▸ **Using the information**:
(1) List the titles of all the works named in the passage about The Blood of the Bambergs.
(2) Answer these questions from the passage about The Blood of the Bambergs:
(a) Which play was it meant to be shown with in a double-bill?
(b) Who gave Osborne the 'backstage gossip' about how the events were arranged?
(c) How could the Lord Chamberlain's office effectively censor a play?
(3) Copy the passage about The Blood of the Bambergs, starting with "The Blood of the Bambergs (1962)" and going on through "Prisoner of Zenda.", and substitute "humorous" for "satirical".

Play by John Osborne

The Blood of the Bambergs (1962) is a short two-act play by John Osborne, published in his book "Plays for England". It was designed to be shown in a double-bill with another short play, Under Plain Cover. The Blood of the Bambergs is a satirical commentary on royal weddings, in a variation on the story of The Prisoner of Zenda.

==Background==
The play was inspired by the popular celebrations surrounding the marriage of Princess Margaret to Anthony Armstrong-Jones. Osborne's wife, the journalist Penelope Gilliatt, provided him with 'backstage gossip' about the arrangement of the events, which Osborne found absurd. Satire of the monarchy was still not acceptable on the English stage. Nevertheless, the Lord Chamberlain's office, which could effectively censor plays by denying them a license to perform, felt unable to reject the play. The "devilish cleverness of this horrid play", wrote the author of the office's report, is that "If a licence is refused, this can at once be presented as a ridiculous banning of the old Prisoner of Zenda story sixty years later".

▸ **Material shown**:
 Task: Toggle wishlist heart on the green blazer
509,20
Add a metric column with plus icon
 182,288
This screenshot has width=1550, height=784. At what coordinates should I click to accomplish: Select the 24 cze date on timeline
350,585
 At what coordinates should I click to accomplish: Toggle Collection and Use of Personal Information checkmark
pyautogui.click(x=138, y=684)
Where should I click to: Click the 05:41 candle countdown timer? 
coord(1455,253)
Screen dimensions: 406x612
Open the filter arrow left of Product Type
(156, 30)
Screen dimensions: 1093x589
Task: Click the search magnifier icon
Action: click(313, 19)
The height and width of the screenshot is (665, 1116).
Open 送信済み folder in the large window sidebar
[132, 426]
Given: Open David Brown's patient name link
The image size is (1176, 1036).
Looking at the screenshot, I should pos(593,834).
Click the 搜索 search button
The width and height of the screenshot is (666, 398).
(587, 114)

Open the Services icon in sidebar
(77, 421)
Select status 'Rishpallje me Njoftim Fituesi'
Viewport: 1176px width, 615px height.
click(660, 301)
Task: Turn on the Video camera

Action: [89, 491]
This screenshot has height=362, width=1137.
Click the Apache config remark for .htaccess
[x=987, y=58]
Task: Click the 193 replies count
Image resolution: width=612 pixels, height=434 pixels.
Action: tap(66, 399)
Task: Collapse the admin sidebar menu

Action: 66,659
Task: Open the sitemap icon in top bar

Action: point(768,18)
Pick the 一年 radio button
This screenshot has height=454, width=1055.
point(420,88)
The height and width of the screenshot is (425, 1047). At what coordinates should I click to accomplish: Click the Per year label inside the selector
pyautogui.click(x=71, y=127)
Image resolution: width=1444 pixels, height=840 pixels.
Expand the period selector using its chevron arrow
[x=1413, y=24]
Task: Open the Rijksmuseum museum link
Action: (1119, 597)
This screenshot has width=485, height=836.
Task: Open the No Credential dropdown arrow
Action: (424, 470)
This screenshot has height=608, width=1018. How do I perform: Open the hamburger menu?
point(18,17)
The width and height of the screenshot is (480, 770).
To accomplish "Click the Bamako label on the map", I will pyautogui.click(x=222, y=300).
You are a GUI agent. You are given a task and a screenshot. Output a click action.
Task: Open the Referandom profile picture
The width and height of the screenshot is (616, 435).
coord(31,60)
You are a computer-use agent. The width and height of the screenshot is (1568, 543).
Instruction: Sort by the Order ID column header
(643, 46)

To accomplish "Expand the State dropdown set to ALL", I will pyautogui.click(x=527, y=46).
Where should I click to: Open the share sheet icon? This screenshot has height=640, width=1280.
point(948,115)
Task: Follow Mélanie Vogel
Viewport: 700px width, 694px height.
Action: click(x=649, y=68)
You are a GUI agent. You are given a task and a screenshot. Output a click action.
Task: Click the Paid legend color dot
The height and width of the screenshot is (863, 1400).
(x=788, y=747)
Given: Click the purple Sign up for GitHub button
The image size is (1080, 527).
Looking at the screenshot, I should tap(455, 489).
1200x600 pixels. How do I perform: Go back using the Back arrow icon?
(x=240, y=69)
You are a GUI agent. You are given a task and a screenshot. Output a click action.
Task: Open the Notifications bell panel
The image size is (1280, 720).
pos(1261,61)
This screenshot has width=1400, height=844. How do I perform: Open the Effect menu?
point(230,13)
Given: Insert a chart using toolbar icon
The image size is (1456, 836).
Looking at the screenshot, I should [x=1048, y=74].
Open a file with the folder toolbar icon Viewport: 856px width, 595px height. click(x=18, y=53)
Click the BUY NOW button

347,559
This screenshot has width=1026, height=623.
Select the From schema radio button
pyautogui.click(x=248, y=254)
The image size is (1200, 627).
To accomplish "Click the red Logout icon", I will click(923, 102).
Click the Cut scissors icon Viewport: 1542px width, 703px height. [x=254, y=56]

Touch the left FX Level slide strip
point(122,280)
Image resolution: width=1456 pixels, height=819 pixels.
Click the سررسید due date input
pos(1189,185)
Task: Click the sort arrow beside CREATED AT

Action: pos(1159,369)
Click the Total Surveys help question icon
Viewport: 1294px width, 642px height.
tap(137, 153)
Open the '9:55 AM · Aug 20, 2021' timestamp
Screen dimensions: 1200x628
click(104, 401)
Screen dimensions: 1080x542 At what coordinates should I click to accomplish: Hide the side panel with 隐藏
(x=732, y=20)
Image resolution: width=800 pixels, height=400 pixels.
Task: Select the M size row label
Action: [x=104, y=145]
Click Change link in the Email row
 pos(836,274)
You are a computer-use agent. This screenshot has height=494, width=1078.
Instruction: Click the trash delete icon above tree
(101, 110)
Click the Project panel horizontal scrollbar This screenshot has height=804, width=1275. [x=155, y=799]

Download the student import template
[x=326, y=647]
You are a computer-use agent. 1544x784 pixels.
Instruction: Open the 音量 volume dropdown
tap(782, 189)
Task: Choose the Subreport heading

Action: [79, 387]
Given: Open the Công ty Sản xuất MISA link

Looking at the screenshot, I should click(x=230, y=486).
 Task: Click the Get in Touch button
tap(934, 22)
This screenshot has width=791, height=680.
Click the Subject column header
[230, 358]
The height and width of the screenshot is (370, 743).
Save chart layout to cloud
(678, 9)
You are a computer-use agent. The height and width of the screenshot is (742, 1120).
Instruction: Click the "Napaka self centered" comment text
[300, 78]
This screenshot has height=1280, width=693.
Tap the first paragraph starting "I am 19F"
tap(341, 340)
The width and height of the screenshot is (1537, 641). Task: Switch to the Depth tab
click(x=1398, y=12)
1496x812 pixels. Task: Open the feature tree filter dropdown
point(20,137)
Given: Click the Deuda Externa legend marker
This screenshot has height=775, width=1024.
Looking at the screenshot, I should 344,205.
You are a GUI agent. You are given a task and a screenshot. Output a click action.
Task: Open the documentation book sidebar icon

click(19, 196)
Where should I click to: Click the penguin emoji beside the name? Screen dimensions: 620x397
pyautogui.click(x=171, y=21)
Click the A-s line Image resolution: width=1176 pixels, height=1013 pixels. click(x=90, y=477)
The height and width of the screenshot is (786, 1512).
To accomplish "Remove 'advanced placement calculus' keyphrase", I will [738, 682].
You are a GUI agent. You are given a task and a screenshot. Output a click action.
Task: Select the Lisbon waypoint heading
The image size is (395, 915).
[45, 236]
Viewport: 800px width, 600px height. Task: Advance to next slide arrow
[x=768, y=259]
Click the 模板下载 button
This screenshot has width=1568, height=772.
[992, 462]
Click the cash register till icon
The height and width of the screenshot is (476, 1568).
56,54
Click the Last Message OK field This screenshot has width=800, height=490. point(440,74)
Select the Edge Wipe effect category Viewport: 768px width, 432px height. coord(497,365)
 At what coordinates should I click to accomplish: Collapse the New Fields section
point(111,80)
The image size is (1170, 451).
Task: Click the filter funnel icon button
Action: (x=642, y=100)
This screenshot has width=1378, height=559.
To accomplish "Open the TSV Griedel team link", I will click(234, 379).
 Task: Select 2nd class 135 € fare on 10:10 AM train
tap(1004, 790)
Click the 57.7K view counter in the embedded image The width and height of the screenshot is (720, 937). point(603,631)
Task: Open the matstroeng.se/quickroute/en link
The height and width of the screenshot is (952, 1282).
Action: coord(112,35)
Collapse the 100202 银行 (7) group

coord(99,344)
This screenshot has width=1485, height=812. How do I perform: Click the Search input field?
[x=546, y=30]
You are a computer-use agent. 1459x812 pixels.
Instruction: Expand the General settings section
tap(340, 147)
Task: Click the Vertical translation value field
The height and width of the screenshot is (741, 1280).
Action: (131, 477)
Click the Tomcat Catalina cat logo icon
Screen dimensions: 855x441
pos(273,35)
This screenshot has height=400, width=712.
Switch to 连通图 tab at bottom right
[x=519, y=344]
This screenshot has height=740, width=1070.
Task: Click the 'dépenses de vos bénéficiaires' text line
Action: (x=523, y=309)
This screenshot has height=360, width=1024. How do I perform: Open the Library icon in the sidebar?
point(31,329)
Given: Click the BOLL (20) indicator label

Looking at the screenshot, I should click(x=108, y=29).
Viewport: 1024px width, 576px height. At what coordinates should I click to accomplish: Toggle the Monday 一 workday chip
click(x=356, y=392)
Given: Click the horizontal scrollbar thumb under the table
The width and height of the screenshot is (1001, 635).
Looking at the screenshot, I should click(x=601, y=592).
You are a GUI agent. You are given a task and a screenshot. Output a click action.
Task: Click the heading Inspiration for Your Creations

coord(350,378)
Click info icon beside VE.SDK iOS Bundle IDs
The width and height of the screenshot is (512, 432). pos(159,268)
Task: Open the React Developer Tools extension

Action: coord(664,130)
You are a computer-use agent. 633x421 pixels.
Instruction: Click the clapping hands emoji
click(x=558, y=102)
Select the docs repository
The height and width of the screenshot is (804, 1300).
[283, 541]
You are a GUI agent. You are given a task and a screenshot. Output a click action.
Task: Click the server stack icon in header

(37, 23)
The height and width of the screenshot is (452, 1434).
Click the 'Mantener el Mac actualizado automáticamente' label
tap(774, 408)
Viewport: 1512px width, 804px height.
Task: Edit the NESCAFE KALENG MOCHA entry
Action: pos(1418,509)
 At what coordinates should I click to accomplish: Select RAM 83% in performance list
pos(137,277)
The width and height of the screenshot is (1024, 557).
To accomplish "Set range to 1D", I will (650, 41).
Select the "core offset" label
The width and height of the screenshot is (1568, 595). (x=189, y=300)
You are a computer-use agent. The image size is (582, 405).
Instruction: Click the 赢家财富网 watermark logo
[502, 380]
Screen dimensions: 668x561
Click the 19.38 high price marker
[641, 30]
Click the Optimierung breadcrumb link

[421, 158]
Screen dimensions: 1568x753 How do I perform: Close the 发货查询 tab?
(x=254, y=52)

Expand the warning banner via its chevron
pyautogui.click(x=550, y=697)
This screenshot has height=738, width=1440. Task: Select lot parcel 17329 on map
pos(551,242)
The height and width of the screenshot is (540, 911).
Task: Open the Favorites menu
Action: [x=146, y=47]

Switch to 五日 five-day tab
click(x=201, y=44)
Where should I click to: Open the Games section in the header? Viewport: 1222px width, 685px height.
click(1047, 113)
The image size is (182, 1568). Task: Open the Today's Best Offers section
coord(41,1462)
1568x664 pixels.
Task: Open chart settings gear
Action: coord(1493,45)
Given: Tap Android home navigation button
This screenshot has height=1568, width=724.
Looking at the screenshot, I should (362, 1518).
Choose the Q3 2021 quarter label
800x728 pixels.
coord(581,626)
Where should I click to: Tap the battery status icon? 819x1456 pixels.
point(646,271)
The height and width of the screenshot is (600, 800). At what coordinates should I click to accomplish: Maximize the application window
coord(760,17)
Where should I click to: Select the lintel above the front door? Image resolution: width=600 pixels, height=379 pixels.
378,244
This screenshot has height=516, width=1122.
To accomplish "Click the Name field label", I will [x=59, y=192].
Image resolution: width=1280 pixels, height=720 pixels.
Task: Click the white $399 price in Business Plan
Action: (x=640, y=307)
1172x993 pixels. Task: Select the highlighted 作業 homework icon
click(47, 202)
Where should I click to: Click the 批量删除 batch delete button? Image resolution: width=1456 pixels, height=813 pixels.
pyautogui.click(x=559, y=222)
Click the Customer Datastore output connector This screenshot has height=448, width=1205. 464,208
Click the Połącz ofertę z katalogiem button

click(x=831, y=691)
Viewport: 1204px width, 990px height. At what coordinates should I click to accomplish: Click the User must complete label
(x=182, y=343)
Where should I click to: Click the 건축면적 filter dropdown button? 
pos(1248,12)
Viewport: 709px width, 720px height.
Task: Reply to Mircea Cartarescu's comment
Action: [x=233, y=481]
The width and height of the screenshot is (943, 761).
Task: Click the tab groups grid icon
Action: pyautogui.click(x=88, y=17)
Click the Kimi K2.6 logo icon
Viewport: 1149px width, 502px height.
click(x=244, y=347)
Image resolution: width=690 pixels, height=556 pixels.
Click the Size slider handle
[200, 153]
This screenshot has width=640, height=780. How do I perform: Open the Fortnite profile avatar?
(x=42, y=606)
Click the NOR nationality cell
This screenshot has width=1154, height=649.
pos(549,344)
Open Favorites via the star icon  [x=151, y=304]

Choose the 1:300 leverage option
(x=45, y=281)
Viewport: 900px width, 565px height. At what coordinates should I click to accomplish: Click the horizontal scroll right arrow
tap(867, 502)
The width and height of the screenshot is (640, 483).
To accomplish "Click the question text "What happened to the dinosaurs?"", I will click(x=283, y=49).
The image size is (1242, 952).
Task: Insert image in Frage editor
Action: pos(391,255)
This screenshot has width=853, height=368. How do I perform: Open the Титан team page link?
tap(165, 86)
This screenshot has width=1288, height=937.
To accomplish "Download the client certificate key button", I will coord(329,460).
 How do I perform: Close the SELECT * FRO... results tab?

▸ **Answers by task**:
(1)
The Blood of the Bambergs
Plays for England
Under Plain Cover
The Prisoner of Zenda

(2)
(a) Under Plain Cover
(b) His wife, the journalist Penelope Gilliatt
(c) By denying it a license to perform

(3)
The Blood of the Bambergs (1962) is a short two-act play by John Osborne, published in his book "Plays for England". It was designed to be shown in a double-bill with another short play, Under Plain Cover. The Blood of the Bambergs is a humorous commentary on royal weddings, in a variation on the story of The Prisoner of Zenda.